Vladimir Jukl tuvo la experiencia personal de conocer desde dentro la realidad del abuso y la arbitrariedad del poder, pues, vivió desde su juventud la persecución y la opresión injusta de dos de las más grandes tiranías que ha conocido el mundo contemporáneo, llamadas por el Beato Juan Pablo II, en su libro “Memoria e Identidad”,  las “Ideologías del mal”. Primero llegó el nazismo, quien implantó los perversos programas de su ideología, inspirada en presupuestos inhumanos, luego, al terminar la segunda guerra mundial, vino la dictadura comunista, que se propagó como un cáncer en medio de diversos países de Europa central y oriental, sometiendo a diversas naciones a la ideología marxista. Los métodos que ambas ideologías del mal usaron para doblegar a sus contradictores son por todos conocidos: cuando no recurrieron al exterminio físico, utilizaron la destrucción moral, conculcando derechos, presionando y torturando hasta “quebrar” al opositor.

Sin embargo estas dictaduras establecidas al otro lado de la “cortina de hierro” no lograron ahogar el anhelo de libertad de los pueblos subyugados. En varias de las naciones sometidas surgieron diversos movimientos que con valentía resistieron y enfrentaron al régimen despótico. En Polonia, por ejemplo,  nació  y se consolidó el movimiento sindical “Solidaridad”. En Eslovaquia resultó muy importante el papel de Vladimir Jukl, llamado por los suyos,  el “general de la Iglesia clandestina”, y quien por su tenacidad y valentía logró convertirse en una de las principales figuras de la resistencia (primero ante el fascismo alemán) y luego ante el comunismo.

El padre Jukl nació en Bratislava el 19 de abril de 1925, hijo de padre checo y madre eslovaca. En 1946 entro a formar parte de la acción católica y a desarrollar un intenso apostolado juvenil, por esta razón fue detenido durante muchos momentos de su vida. En 1948 el régimen comunista comenzó,  poco a poco, pero sistemáticamente la persecución contra la Iglesia católica en Eslovaquia. Dicha persecución no fue solamente contra los miembros de la jerarquía o contra los sacerdotes, sino que también buscaron detener a los laicos activos en el apostolado. En 1951, cuando contaba con 26 años, Vladimir  fue encarcelado y después de ser torturado y de pasar 10 meses de confinamiento solitario fue declarado culpable del delito de alta traición y condenado a 25 años de cárcel. En 1965 Jukl fue puesto en libertad condicional; el régimen pensó que ya lo tenía doblegado  y por otro lado, que les convendría políticamente, pues, este acto sería bien visto en el mundo occidental. El líder juvenil católico había pasado  13 años y 6 meses recluido en una injusta prisión.

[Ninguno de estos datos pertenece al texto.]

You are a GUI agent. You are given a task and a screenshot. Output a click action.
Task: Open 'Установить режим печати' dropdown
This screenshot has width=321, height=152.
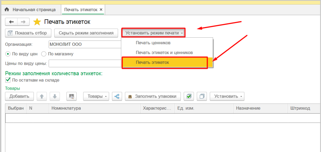(154, 33)
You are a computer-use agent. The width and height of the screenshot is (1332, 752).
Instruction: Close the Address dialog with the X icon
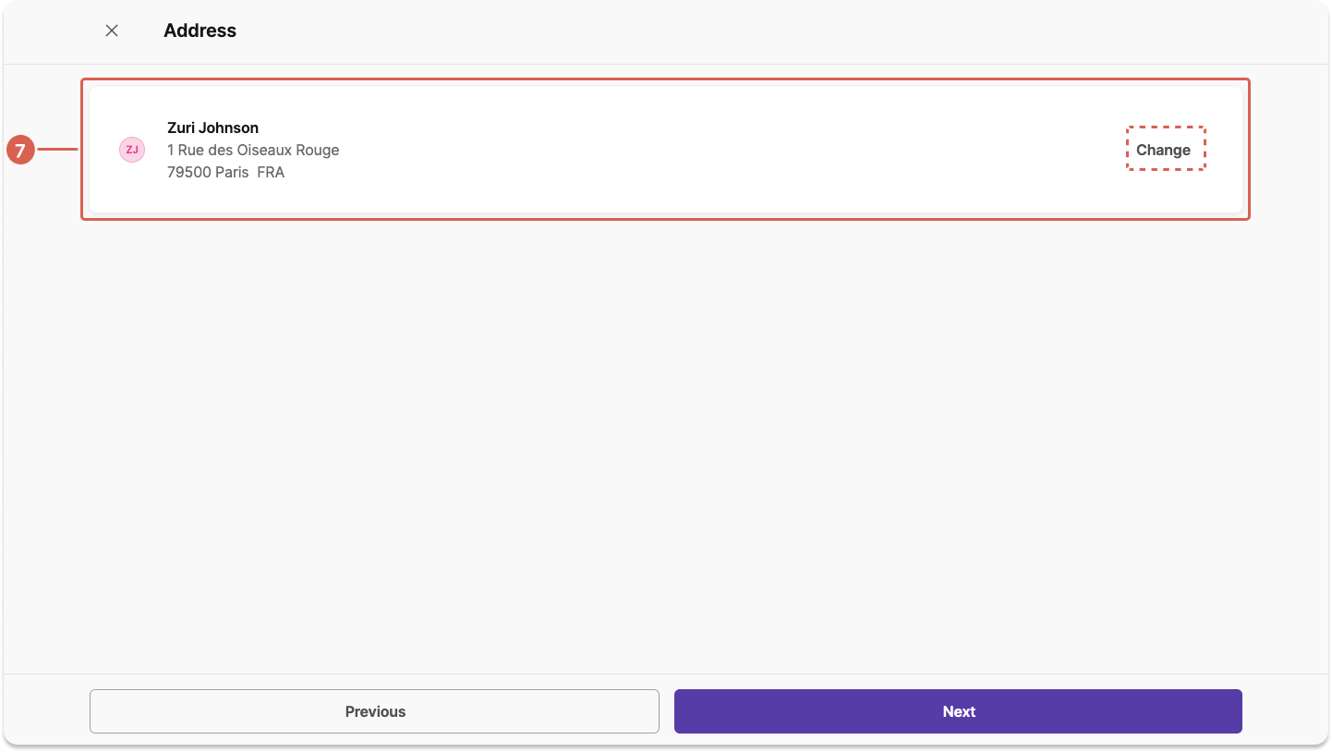(x=112, y=30)
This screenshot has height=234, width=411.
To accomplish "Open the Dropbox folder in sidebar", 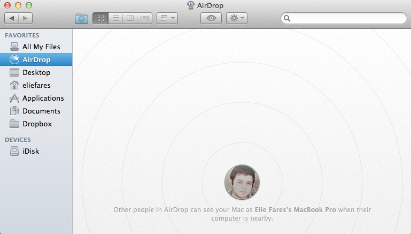I will coord(37,124).
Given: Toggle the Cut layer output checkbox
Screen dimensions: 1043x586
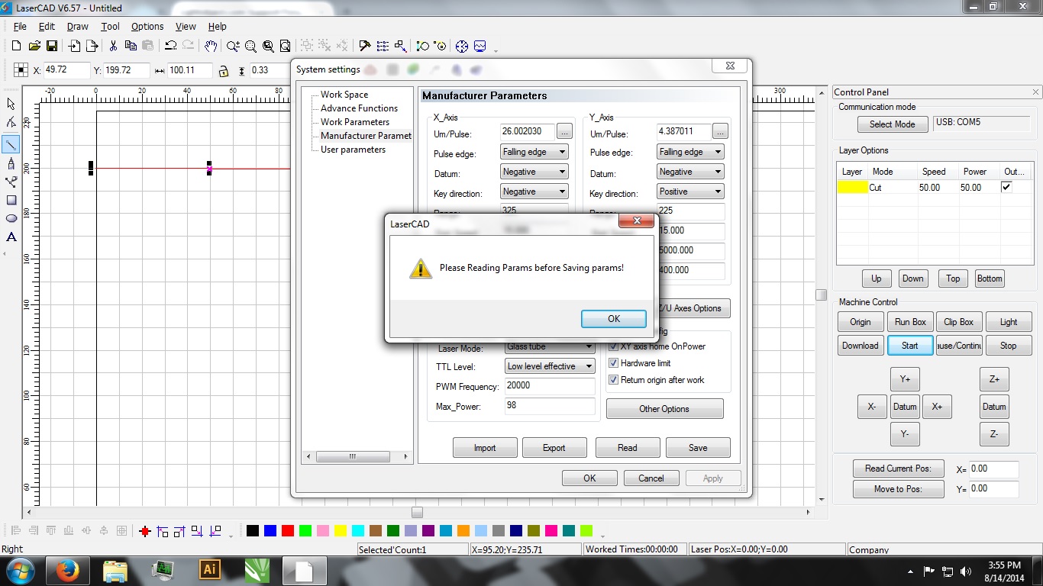Looking at the screenshot, I should [1006, 187].
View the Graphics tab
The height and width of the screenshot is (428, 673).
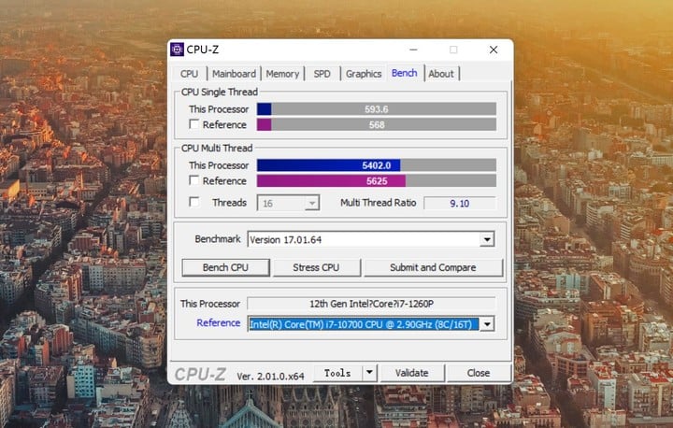coord(364,74)
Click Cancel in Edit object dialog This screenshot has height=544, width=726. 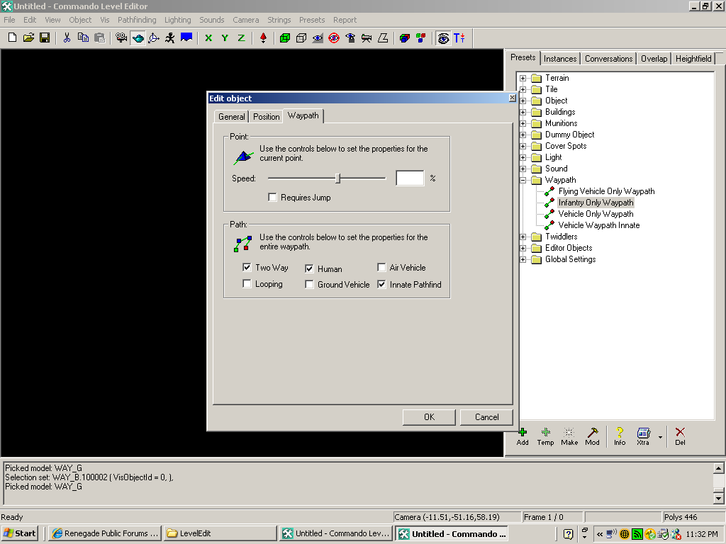(x=486, y=417)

Meses más tarde, desafiando los cálculos políticos de sus perseguidores y apoyado por su obispo, fundó los primeros círculos de la Iglesia clandestina, conformados en su mayoría por estudiantes universitarios de Bratislava. La Iglesia clandestina, se convirtió en el ancla que ayudó para que muchos jóvenes eslovacos permanecieran inconmovibles y fieles a sus tradiciones culturales y a su fe. En 1971, también de manera clandestina, debido a la continua persecución y prohibiciones del régimen,  fue ordenado sacerdote. Algunos años después, en 1974 fundó el movimiento “Fátima” cuyo principal objetivo era la proclamación del Evangelio en la Unión Soviética así como la difusión de literatura censurada y prohibida. Durante sus años de ministerio sacerdotal alentó mucho el apostolado juvenil y laical. Los frutos de su trabajo son innumerables. A finales de la década de los setenta la Iglesia clandestina alentada por Jukl se extendía por toda Eslovaquia.

Después de la caída del comunismo, el padre Vladimir asumió como redactor de un periódico de la Iglesia Eslovaca y secretario de la conferencia de los obispos.

Hoy, en medio de nuestra sociedad, somos testigos del surgimiento de nuevas tiranías. Sus métodos no son tan crueles como los usados por las tiranías de antaño, sin embargo, aunque “indoloras”, no debemos ceder ante sus influjos. El valiente testimonio del padre Vladimir Jukl nos evidencia que debemos estar siempre en alerta y que, aunque tiene su precio, vale la pena nadar en la dirección contraria a la determinada por las corrientes despóticas.